I was listening to an excellent podcast from The Economist recently (Boss Class) around vibe coding and one thing really stood out. One of the theories / reasons why Software Development seems to have been one of the main focuses of AI developments over the last year or so is that unlike other industries it is verifiable.
Code is a verifiable domain. There are ways to see if code is working and test it, such that the model can take that as a feedback loop and essentially get better in this domain.
Sarah Guo
Feeling the vibe – Boss Class
In addition to publicly available code for the models to train on, we get a feedback loop that can be tested and iterated on.
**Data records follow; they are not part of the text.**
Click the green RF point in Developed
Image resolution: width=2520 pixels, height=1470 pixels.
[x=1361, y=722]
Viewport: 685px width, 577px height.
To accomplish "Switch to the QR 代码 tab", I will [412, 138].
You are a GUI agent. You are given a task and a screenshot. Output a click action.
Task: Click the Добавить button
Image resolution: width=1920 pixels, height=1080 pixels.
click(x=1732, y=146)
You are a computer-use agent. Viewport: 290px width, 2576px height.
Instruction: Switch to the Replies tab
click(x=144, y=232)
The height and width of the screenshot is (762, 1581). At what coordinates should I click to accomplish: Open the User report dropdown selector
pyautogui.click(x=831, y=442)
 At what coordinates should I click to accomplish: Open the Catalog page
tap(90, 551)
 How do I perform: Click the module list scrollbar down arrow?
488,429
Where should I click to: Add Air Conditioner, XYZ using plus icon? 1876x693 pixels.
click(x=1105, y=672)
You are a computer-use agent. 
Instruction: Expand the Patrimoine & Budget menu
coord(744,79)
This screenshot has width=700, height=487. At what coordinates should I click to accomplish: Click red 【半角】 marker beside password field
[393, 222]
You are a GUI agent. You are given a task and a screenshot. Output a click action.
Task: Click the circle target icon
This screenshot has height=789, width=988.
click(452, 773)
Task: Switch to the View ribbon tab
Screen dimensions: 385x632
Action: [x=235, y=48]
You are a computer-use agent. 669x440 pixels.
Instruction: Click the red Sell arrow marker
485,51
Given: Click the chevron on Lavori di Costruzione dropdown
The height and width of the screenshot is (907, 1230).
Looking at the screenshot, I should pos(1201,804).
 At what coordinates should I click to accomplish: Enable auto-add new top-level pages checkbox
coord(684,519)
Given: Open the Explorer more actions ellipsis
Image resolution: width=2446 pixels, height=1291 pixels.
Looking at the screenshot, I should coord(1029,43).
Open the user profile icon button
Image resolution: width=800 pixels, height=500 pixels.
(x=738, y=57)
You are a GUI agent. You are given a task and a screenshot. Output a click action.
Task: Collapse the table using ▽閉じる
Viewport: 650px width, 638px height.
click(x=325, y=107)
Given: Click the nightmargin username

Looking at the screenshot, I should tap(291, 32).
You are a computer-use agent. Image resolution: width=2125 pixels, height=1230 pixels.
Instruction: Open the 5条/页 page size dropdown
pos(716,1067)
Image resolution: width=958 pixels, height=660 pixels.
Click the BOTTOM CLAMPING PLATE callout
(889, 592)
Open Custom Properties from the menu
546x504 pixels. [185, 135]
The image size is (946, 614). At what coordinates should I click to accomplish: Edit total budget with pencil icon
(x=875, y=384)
The key component to all this is tested. Now a lot of vibe coded stuff is likely to be a very good MVP but could you ship it? Is it secure? Does it meet user needs? Does it meet legal requirements (GDPR, Safety)? Is it accessible?
A long time ago in a galaxy far, far away I worked alongside a lot of very good Ruby on Rails developers as well as a lot of very good UX Designers and there were a lot of ‘tests’, both computer and user centred. Both were written in a human readable form:
Ruby on Rails development
Behavior-driven development (BDD ), often using frameworks like Cucumber or Beha
Scenario: I can create a discussion in a group when I am a group member
Given I am logged in
And a group with title "Ruby" exists
And I am a member of the group "Ruby"
When I create a discussion within the group "Ruby" with the title "Writing tests"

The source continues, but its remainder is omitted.